Let's blow this HUB access determinism completely!
Heater.
Posts: 21,230
Good, that got your attention.
I'd like to make a proposal for optimizing the HUB access arbitration that seems to blow COG-HUB determinism away completely but at the end of the day might give us the determinism we crave. It's surely not a new idea but perhaps I have a very slightly different take on it that changes things dramatically.
Firstly a statement of the problem. Currently a Propeller has multiple processors that from time to time require access to a shared RAM. They cannot all do that at he same time so the Propeller has the HUB arbiter that grants access to COGs on a round-robin basis. The upshot is that a COG requiring access may get it immediately or it may have to wait for the HUB to cycle around giving time to all the other COGs first. It has to wait even if there are no other COGs that need HUB access!
The problem, obviously, is that this is grossly wasteful of potential execution time and HUB bandwidth. Even if there is only a single COG running at all it has to wait for that HUB to go round a whole turn before being able to continue any useful work.
That round-robin HUB arbiter may have been acceptable with 8 COGs and when nobody cared about performance. They were programming in Spin anyway so clearly performance was not an issue. But it starts to look very poor with the 16 COGs of the proposed new PII design. Especially when you consider multiple of those COGs all running LMM code, compiled from C, from the nice big spacious shared RAM we have now. Even worse if we get hubexec.
The proposed optimization is obvious and no doubt not original:
1) Introduce a First In First Out queue (FIFO) with 16 elements.
2) When a COG requires shared memory access, hits a RDLONG for example, it's COG ID is entered into the tail of the FIFO.
3) For every shared memory access window the HUB arbiter removes the COG ID at the head of the FIFO and grants that COG access.
What does this give us?
1) Shared memory bandwidth use is maximized. All possible memory access windows are used all the time. (Assuming of course there is some COG that want to use them).
2) COG execution speed is maximized. A COG waiting for access gets it as soon as possible. No more waiting for the HUB to come around to the right position even when no other COG want's it's slot.

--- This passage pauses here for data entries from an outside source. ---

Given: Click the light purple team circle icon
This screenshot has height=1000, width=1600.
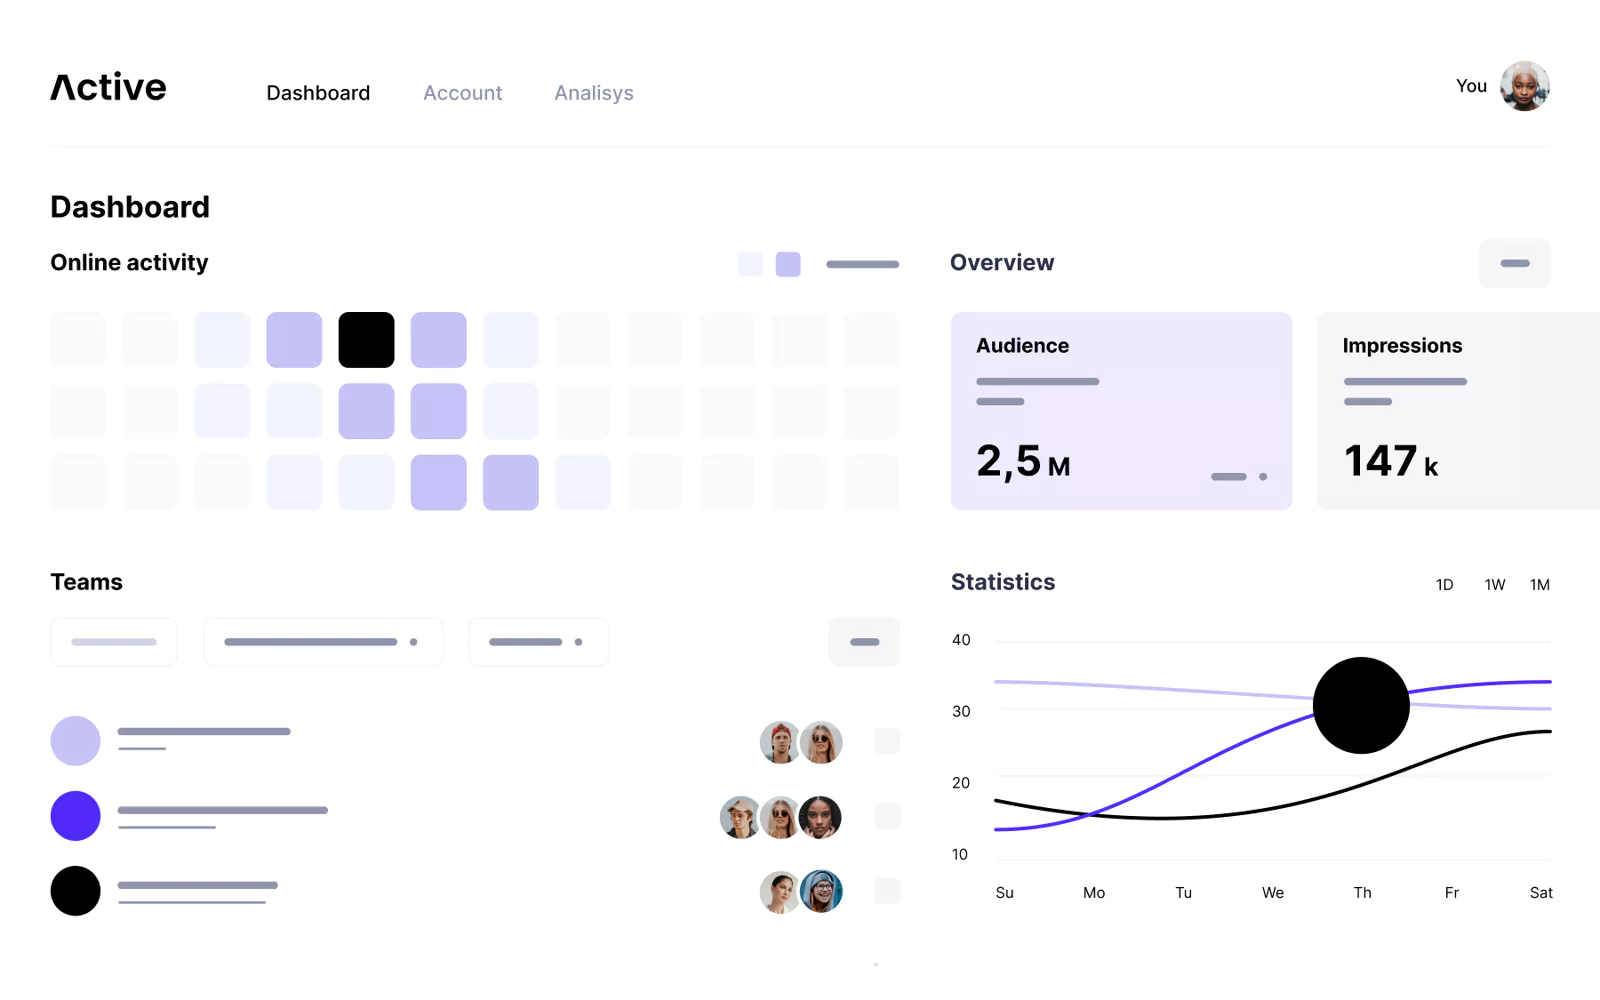Looking at the screenshot, I should (x=75, y=741).
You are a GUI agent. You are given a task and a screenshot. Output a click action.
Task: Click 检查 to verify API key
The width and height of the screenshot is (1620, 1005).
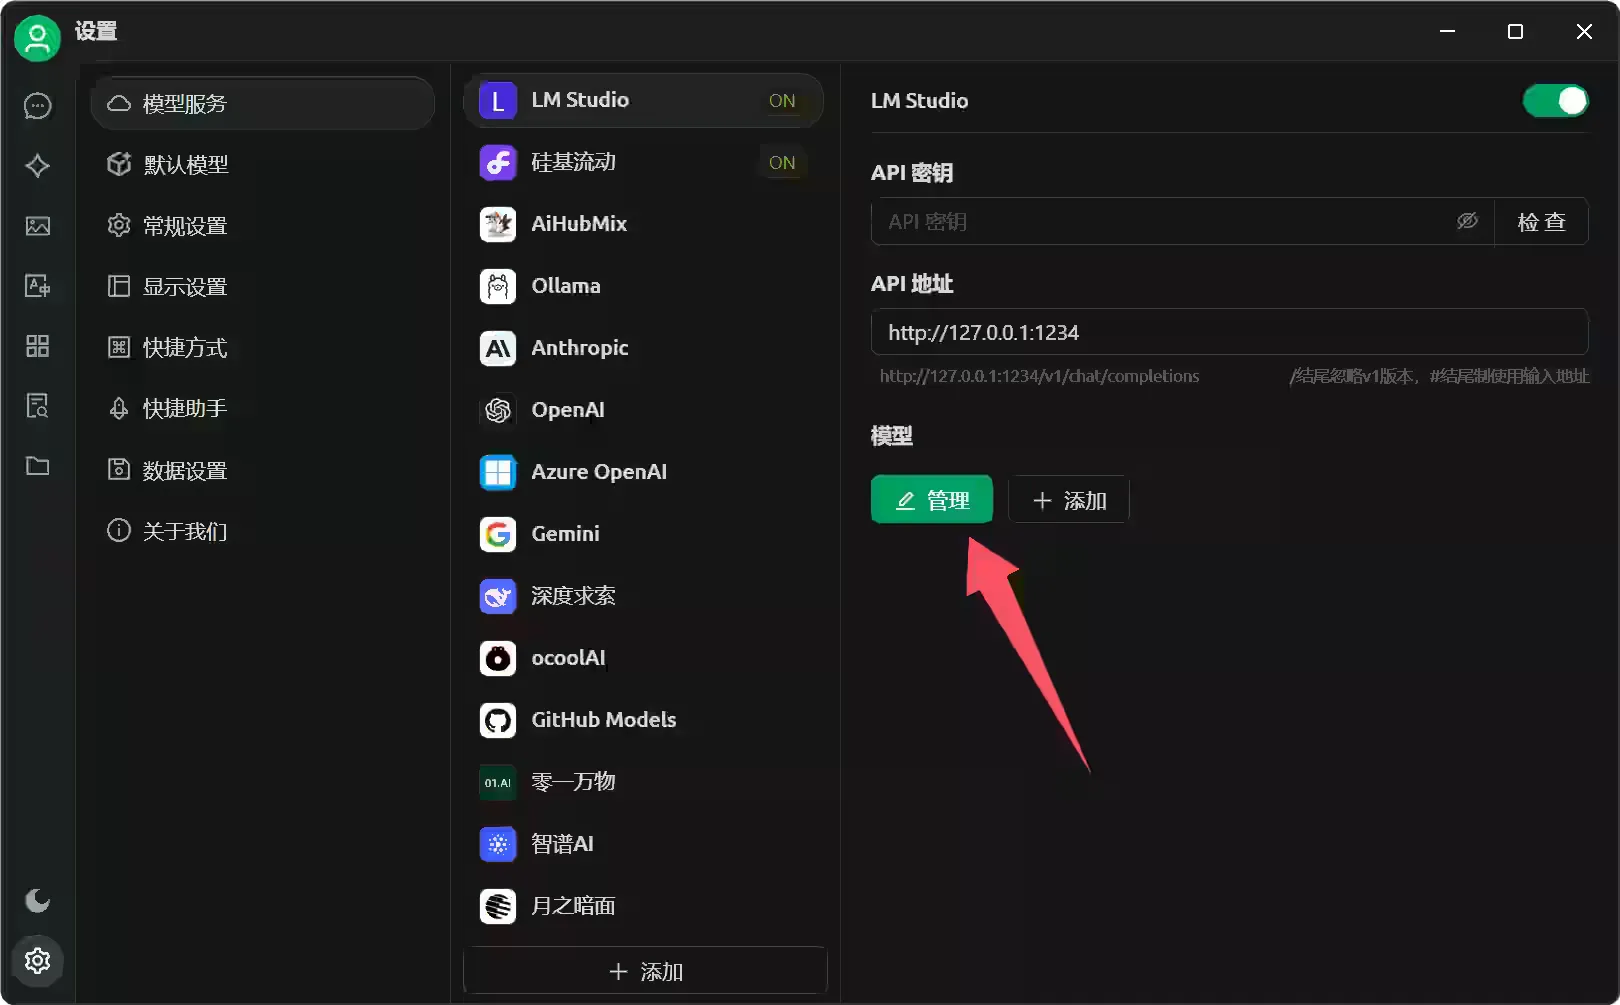tap(1541, 222)
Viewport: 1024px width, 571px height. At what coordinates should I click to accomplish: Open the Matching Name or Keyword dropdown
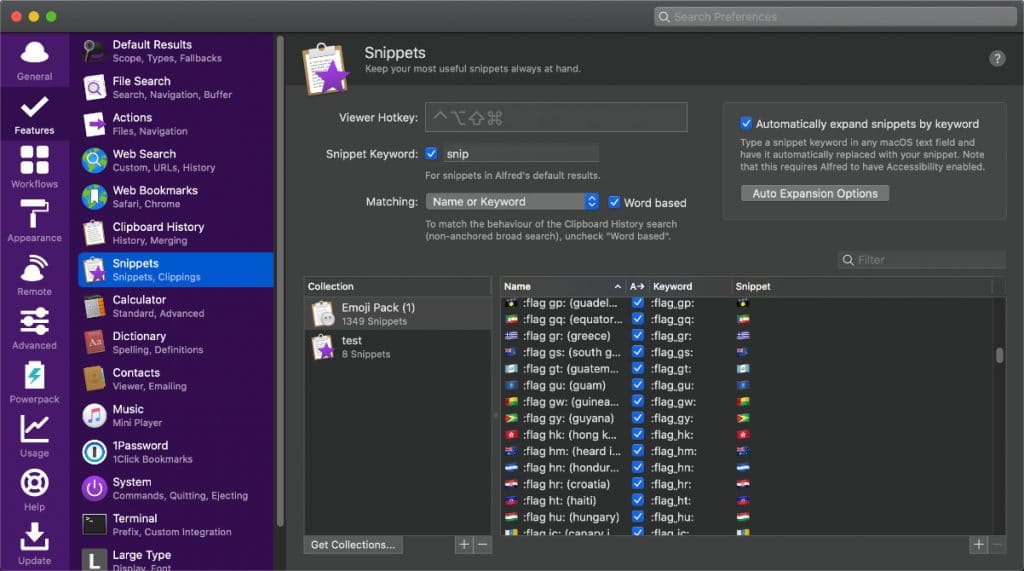click(512, 201)
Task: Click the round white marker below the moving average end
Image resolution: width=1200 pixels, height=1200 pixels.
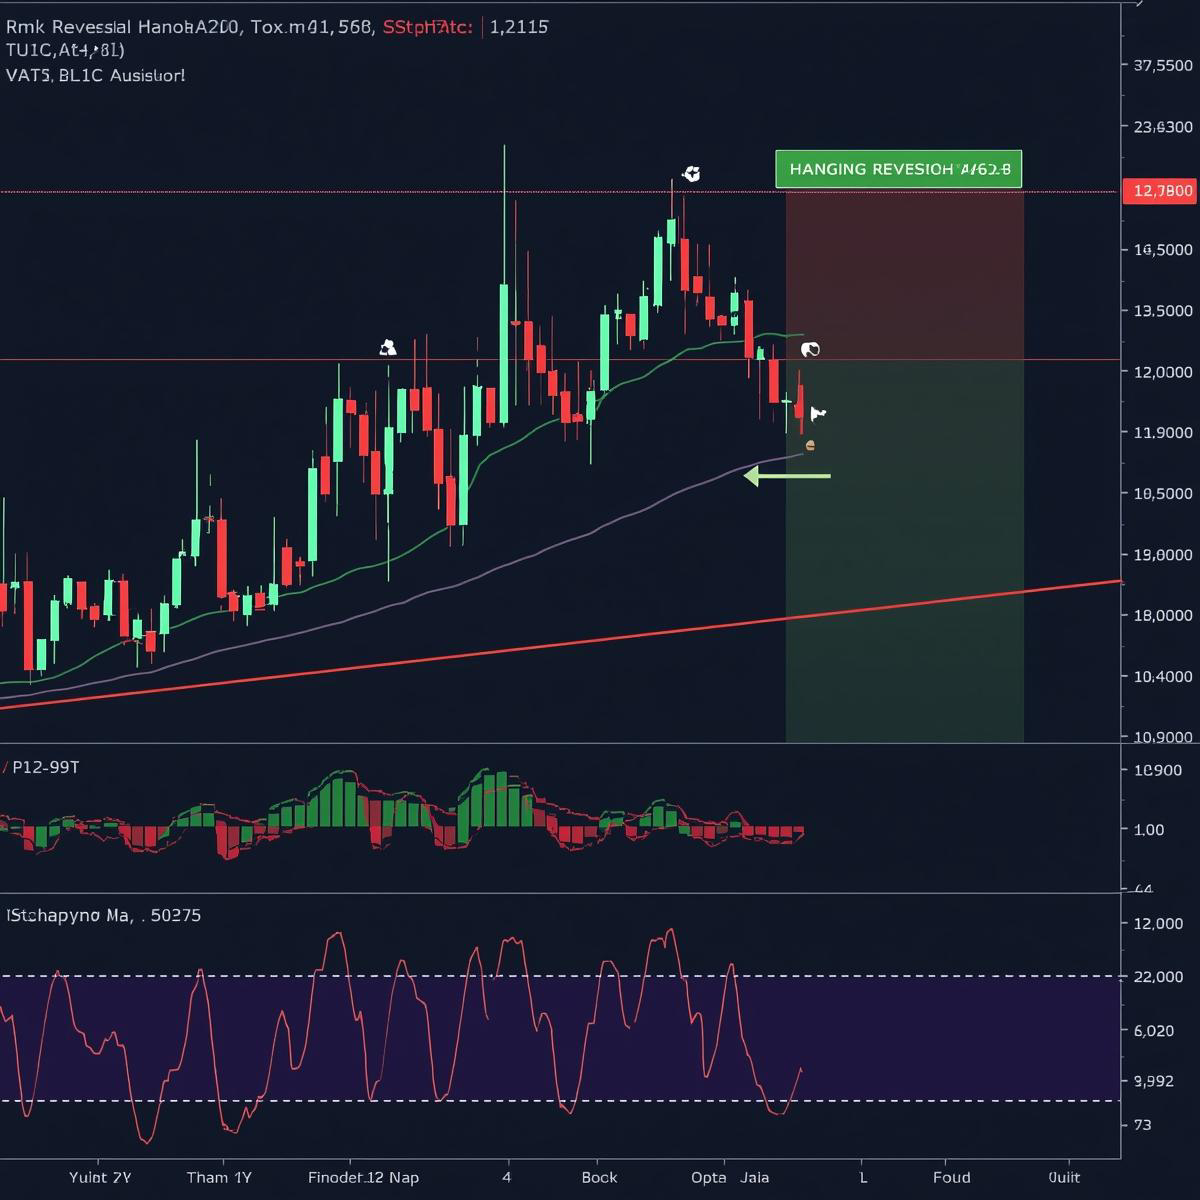Action: [x=810, y=349]
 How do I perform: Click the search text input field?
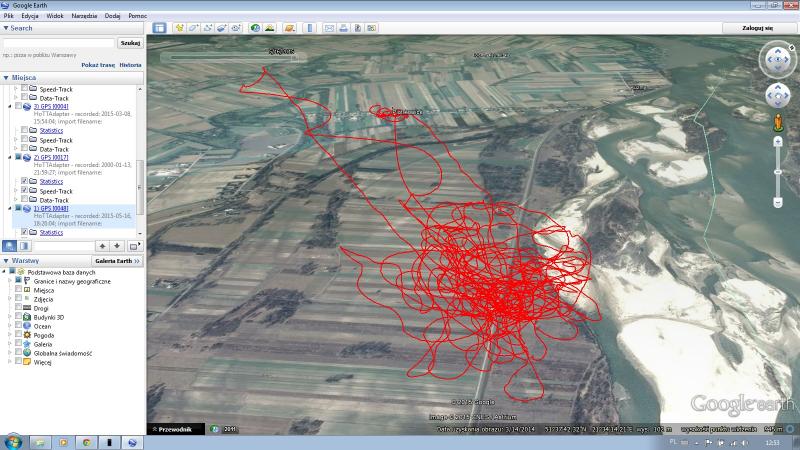[58, 43]
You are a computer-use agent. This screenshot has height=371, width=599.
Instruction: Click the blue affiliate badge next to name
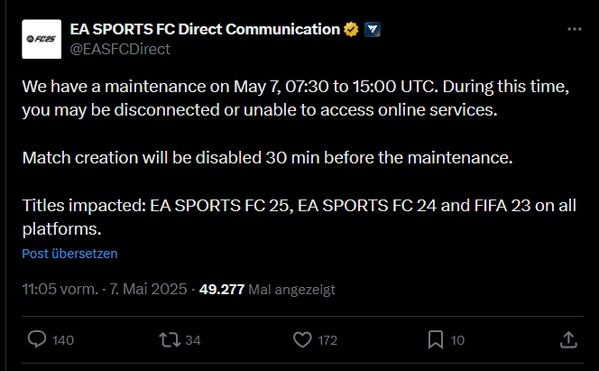(372, 29)
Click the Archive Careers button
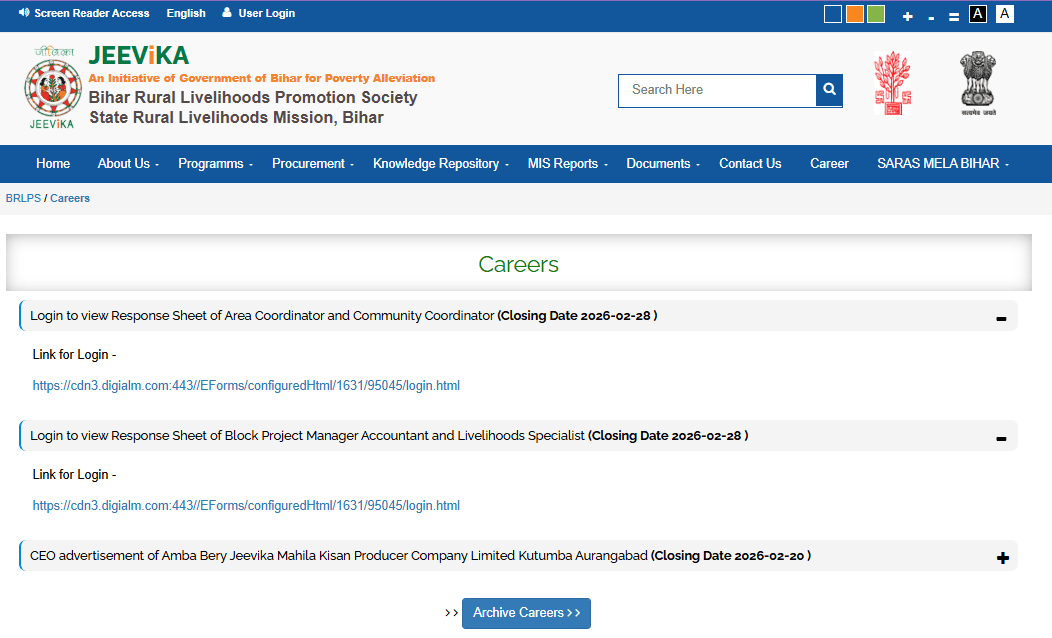The height and width of the screenshot is (638, 1052). [x=526, y=613]
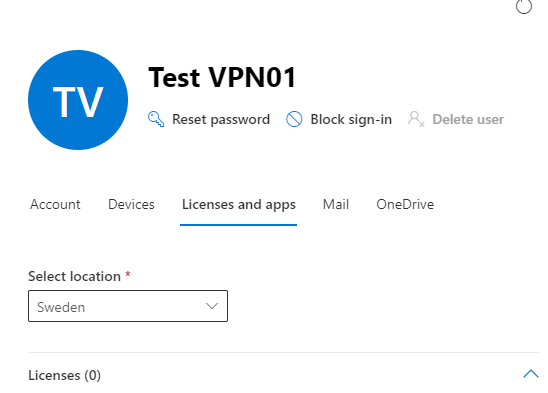Open the Devices tab
This screenshot has width=548, height=393.
point(131,204)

3) Maximum shared memory access latency is maintained. COGS never have to wait for more than 15 other COGs in front of them to get their access.
4) Simplicity. No complicated HUB slot table planning or mooching/pairing priority schemes for the user to worry about.
5) Determinism. We still have a known upper bound on the time it will take a hub access to execute. Which is the same for all COGS in all places for everyone.
Is this even possible ?
I'm no chip designer but it seems to me the amount of gates required to implement this queue mechanism is not very big.
I can imagine that there are issues with timing. Entering things to a queue, adjusting the head and tail pointers, removing things etc. This all probably takes some extra clock cycles.
"Ah", you might say "That's no good. All that complex decision making takes clocks and time and we don't have the time."
My response to that is: Well OK, so what? Let the arbiter have those clocks and time. It may well be that although it is making decisions two or three or four times slower than a simple round-robin scheme the gains accrued, as described above, outweigh any losses there.
Does this blow the sacred determinism?
Not really. As noted above we still have a fixed, known upper bound on HUB access latency. We can't exactly tune our PASM code to HUB access windows. Meh, who cares?
For those who really crave LMM or hubexec speed they have a choice. Limit your application to using only a single COG! Or perhaps 8. or whatever you like.
Do I expect any of this to happen?
Not really. Just idly speculating about possibilities.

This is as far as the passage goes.